The Wall Street Journal's editorial page exemplifies this disconnect. So constructive on other issues, the paper is wholly out of touch with America on immigration. Building on its prior record (it has repeatedly called for a constitutional amendment that says, "There shall be open borders"), the Journal responded to Secretary Ridge's call for amnesty by saying that he deserves a raise.

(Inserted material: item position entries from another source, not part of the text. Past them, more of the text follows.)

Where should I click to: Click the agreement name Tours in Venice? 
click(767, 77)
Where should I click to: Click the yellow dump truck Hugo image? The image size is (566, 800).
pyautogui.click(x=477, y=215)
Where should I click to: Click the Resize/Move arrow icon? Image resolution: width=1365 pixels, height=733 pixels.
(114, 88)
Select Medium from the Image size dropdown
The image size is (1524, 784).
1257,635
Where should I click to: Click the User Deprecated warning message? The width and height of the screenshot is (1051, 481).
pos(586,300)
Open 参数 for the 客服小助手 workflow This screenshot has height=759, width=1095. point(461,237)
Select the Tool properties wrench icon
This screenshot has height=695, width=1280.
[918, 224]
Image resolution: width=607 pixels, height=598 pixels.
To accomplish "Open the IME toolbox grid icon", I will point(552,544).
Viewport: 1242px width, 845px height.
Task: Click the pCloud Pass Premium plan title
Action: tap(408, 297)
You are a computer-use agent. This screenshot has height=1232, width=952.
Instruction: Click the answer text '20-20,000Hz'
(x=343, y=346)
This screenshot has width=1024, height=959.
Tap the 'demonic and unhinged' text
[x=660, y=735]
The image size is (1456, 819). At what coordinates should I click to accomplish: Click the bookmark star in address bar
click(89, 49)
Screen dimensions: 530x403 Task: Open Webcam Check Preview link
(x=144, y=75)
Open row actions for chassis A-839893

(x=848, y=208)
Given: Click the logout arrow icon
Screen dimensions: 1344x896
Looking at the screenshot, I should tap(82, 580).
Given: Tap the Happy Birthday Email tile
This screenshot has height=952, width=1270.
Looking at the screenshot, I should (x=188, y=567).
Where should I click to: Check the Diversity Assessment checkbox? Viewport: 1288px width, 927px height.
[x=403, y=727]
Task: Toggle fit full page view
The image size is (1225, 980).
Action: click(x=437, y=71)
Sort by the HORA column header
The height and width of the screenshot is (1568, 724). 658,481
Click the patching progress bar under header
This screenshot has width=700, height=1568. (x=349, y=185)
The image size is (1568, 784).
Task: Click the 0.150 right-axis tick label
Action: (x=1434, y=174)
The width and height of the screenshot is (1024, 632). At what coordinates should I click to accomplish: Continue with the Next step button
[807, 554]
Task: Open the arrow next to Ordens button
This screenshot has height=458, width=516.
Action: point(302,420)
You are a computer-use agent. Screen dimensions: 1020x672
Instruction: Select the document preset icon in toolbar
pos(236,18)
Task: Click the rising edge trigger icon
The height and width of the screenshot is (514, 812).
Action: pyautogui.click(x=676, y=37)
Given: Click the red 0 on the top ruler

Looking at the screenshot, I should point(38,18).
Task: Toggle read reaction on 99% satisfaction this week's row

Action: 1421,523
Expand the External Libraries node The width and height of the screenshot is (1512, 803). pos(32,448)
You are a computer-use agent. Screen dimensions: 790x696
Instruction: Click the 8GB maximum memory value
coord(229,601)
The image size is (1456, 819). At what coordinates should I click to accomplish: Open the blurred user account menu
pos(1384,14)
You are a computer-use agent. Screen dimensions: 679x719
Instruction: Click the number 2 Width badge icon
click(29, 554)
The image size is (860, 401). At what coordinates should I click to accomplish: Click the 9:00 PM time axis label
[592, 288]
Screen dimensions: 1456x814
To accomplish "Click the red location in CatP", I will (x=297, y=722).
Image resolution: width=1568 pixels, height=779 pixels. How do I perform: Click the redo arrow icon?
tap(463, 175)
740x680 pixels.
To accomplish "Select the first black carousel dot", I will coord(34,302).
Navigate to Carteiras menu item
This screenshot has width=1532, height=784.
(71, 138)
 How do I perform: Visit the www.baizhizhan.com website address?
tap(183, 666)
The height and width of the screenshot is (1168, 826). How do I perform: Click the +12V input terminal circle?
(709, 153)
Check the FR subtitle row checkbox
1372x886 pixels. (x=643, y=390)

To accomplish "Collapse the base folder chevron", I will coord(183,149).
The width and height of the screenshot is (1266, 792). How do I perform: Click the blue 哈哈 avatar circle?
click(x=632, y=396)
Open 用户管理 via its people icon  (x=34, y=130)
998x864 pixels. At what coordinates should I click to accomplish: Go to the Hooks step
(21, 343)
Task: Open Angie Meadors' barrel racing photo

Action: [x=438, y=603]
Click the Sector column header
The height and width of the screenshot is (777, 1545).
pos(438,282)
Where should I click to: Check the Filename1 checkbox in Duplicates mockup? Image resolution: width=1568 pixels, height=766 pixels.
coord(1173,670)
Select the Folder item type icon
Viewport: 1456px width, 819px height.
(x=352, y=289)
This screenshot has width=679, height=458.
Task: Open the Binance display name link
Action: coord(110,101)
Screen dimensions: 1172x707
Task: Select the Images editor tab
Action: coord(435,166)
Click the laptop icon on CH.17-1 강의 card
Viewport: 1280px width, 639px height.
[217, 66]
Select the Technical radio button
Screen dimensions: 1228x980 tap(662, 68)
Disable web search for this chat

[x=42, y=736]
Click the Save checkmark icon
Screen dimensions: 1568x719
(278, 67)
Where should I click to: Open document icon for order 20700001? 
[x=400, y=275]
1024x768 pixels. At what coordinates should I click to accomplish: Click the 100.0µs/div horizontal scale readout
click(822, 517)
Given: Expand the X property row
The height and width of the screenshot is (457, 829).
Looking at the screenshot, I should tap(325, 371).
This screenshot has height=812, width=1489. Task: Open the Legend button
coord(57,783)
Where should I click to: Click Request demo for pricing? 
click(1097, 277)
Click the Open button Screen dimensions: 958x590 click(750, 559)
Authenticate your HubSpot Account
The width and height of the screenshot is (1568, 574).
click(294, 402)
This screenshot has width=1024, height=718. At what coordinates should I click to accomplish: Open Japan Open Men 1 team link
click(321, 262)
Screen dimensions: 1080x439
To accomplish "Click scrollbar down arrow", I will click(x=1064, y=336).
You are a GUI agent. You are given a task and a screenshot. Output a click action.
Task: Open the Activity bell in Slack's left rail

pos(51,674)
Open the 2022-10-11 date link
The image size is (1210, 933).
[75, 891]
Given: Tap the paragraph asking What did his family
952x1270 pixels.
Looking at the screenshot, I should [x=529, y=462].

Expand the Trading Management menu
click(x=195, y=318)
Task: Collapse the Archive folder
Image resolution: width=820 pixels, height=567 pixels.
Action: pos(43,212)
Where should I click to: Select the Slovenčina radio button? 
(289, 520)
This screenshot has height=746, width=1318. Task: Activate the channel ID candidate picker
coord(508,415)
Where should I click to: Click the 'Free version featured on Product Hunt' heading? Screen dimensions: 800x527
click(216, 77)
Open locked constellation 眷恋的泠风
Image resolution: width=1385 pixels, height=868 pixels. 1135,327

Republicans need to save the president from his advisers, lest amnesty become for him what illegal-alien driver's licenses were for Gray Davis: the disaster he embraced because everyone he knew thought it was a good idea. Amnesty shouldn't even be discussed until our immigration system has been fixed. When it comes to considering tax increases, the rallying cry of Republicans has always been "cut spending first." In the context of an illegal-alien amnesty, their cry must be "control immigration first." The White House seems to think that they have put in place the needed immigration-control tools and that they can now move to the next step. In fact, though, we are years away from the infrastructure that we need to protect our borders. And even then, we need to see eight or ten years of proven, ongoing, border control and interior enforcement, with a properly functioning and motivated immigration bureaucracy and a steadily declining illegal-alien population. Only then is it appropriate even to raise the issue of amnesty for the remaining long-term illegals whom we didn't manage to deport or who didn't leave on their own. Nor is immigration control a pipe dream, or achievable only with machine guns and land mines on the border. We need only the political will to uphold the law using ordinary law-enforcement tools, and to resist measures that make things worse, such as new guest-worker programs. Once the message gets out that it's not business as usual any longer, the illegal population will shrink through attrition, and we will wonder why we were paralyzed for so long by this problem.


Mark Krikorian is executive director of the Center for Immigration Studies.